Combinatorial and rational synthesis of complex, base-modified aptamer libraries on microarrays

Abstract

Chemically modifying the backbone, sugar, or nucleobase moieties of nucleic acids greatly expands their functional repertoire. Nucleobase modifications have received particular attention for their proven ability to generate a greater diversity of intra- and intermolecular interactions. This broader interaction landscape has facilitated advances in the identification of aptamers with high affinity to different target molecules, including proteins. As common practice, SELEX (Systematic Evolution of Ligands by EXponential enrichment) is used to select the best binders from a large pool of random oligonucleotides. However, the combinatorial space of SELEX is usually limited to n = 4 different nucleotides and it does not account for position-specific effects of target binding. In contrast, photolithographic synthesis of oligonucleotide microarrays allows for (a) full control of the position of a modified nucleotide in a sequence, (b) the implementation of multiple nucleic acid building blocks in addition to the four canonical nucleotides, and (c) the chemical synthesis of hundreds of thousands of unique sequence variants in parallel and on the same surface. In this work, we explored photolithographic microarray synthesis with two uracil analogs carrying the side chain of the amino acids serine and tyrosine on position C5 (dU-Ser, dU-Tyr).
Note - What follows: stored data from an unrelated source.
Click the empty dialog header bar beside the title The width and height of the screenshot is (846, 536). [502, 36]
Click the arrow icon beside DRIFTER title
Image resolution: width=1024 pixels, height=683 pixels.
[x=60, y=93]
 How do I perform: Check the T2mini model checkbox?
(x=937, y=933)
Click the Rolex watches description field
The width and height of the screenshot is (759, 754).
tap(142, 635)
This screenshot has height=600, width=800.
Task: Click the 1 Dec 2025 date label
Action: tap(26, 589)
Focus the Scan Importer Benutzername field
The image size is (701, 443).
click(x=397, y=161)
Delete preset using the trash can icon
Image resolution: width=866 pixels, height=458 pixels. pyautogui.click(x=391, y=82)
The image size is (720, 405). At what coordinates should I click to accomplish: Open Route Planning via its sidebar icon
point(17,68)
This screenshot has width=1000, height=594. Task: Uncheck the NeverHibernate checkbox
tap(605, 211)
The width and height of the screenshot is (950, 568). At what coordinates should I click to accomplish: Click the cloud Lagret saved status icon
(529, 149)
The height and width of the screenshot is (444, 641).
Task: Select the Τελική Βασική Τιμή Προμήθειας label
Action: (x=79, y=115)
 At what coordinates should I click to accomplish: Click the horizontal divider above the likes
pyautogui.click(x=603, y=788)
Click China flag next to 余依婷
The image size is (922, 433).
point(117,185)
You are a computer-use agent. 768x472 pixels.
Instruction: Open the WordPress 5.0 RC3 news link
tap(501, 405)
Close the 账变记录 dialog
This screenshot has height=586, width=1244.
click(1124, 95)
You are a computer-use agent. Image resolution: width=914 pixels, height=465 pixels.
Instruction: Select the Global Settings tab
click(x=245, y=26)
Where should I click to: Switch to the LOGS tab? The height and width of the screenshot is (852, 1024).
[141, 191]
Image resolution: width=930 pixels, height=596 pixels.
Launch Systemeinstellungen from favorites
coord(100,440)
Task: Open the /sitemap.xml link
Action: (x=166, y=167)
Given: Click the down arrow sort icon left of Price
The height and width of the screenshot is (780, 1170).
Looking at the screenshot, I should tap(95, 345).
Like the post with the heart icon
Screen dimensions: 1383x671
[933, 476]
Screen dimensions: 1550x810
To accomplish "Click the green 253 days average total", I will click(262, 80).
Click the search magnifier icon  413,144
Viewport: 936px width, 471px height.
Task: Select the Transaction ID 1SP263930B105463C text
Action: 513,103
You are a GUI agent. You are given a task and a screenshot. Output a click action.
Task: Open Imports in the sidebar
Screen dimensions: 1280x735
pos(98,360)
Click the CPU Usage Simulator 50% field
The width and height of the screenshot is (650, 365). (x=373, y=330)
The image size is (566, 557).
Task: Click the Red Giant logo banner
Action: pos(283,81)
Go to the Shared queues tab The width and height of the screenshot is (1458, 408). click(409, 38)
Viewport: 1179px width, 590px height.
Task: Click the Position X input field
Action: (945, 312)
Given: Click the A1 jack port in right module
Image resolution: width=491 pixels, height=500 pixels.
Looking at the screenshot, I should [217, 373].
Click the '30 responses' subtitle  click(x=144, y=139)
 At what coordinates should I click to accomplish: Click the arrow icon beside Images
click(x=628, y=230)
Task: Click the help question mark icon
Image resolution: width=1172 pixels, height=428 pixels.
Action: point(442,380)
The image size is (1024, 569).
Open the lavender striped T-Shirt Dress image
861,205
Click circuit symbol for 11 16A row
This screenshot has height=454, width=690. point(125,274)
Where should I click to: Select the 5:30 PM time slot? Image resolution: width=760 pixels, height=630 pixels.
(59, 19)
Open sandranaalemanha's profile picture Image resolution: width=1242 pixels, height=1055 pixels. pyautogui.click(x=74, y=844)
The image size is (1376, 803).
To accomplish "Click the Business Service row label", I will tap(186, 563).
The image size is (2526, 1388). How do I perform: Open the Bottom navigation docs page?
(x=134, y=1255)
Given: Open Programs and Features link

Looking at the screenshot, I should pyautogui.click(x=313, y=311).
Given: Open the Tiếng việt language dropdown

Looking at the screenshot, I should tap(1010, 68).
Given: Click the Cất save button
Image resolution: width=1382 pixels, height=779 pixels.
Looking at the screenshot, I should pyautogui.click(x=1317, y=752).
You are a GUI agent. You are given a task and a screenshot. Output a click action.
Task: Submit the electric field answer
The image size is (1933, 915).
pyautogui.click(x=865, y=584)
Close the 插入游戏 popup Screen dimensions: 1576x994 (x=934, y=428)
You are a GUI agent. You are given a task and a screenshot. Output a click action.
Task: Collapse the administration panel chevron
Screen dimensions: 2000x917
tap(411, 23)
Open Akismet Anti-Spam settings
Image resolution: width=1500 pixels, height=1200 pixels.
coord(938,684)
Hybridization experiments showed an enhanced duplex stability of homopolymer strands of these modified nucleotides compared both to dU and dT. Additionally, we synthesized permutation libraries of two known streptavidin aptamers by substituting the dT by dU, dT, dU-Ser and dU-Tyr in all possible combinations. In binding assays, we observed positions at which the presence of modified dUs increases protein binding, and locate other sites that do not tolerate chemical modifications. In summary, this project highlights the power of oligonucleotide microarrays in studying affinity patterns in aptamers and demonstrates the value of incorporating base-modified nucleotides in photolithographic synthesis.